Back to the full-BEV Qin Plus EV: The BYD Qin Plus EV Champion Edition was launched last week in China. It comes with a high-efficiency heat pump as standard. The electric motor has been upgraded to 150 kW. So, you can get a full BEV with a heat pump, with a 150 kW motor, and with a 57.6 kWh Blade battery for just $20,350 in China. This should be a hit with taxi companies and rideshare drivers as well as car rental companies at this pricing.
Remember that a 40 kWh Nissan Leaf with a 110 kW motor starts from around £28,995 ($36,000) in the UK and around 196,500 yuan ($28,699) in China. So that means the 48 kWh Qin Plus EV sedan that starts from $18,750 is a whopping $9,949 cheaper than the Leaf! The original 24 kWh Nissan Leaf was one of the leaders of the EV revolution when it was released over a decade ago. The gap in pricing between the second-generation 40 kWh Leaf and the new Qin Plus EV Champion Edition goes to show how far BEVs have come in such a short time — since the second-generation Leaf was released a few years ago.

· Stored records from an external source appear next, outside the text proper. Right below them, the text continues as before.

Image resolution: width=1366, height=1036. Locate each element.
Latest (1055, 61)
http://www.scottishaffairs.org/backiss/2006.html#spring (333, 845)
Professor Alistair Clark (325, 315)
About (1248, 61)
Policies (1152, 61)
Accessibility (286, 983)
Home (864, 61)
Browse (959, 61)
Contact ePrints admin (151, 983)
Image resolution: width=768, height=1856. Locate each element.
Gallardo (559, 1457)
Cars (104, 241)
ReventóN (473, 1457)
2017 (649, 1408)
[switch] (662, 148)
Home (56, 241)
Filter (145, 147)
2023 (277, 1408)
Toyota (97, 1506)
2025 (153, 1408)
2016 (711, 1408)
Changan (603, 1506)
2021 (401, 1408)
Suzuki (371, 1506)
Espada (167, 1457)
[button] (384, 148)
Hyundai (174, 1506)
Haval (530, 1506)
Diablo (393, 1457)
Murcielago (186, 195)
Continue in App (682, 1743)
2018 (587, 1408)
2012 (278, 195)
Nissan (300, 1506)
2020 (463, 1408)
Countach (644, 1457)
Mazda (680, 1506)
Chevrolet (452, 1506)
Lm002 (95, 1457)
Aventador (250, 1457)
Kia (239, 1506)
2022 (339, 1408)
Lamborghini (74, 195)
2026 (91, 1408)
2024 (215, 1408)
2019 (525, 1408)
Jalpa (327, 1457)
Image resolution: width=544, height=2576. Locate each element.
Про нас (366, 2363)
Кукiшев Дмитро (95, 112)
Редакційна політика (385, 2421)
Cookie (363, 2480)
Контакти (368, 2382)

Although the world is more obsessed with SUVs and crossovers now, these new affordable sedans could perhaps spark a new era for the sedan if rolled out globally at prices that are lower than comparable ICE sedans in those respective markets. Perhaps we also need more BEVs in other segments, like the compact hatchback segment — such as the new BYD e2 BEV to be rolled out globally. It’s great to see that more BEVs are now being launched at prices lower than comparable ICEVs in China. Now we hope to see this replicated globally as quickly as practically possible. BYD is working hard to play its part in this mission. BYD is planning to sell 3.6 million vehicles this year. Just over 50% of those will probably be plug-in hybrids. BYD is also hoping to sell about 800,000 EVs in the export market year. Other manufacturers are also ramping up production and export volumes, including Tesla and SAIC.
Perhaps some of the other Chinese OEMs should also really start to accelerate export expansion plans given the ongoing “price war” and competition in their home market. There are many markets around the world — for example, Australia, where there is demand for more EVs but the market is very supply constrained. Of course, Chinese EVs will cost a lot more in other countries due to local taxes and other shipping and distribution costs, but they will still provide consumers in those markets with a wider pool of EVs to choose from. Countries such as South Africa are also starved of more affordable EVs and could be decent markets for these OEMs to look at, especially for these more affordable sedans and hatchbacks. Of course, it’s not all about China. Other OEMs from South Korea, Europe, etc. should also be thinking about accelerating any overseas expansion plans for their range of EVs.
The EV industry has moved on now from the era where most needed to focus on high-performance, high-margin models to fuel their growth to the present day market where we see mass production of basic plain vanilla EV sedans that are competitively priced with similar basic ICE sedans. Exciting times ahead in the auto sector!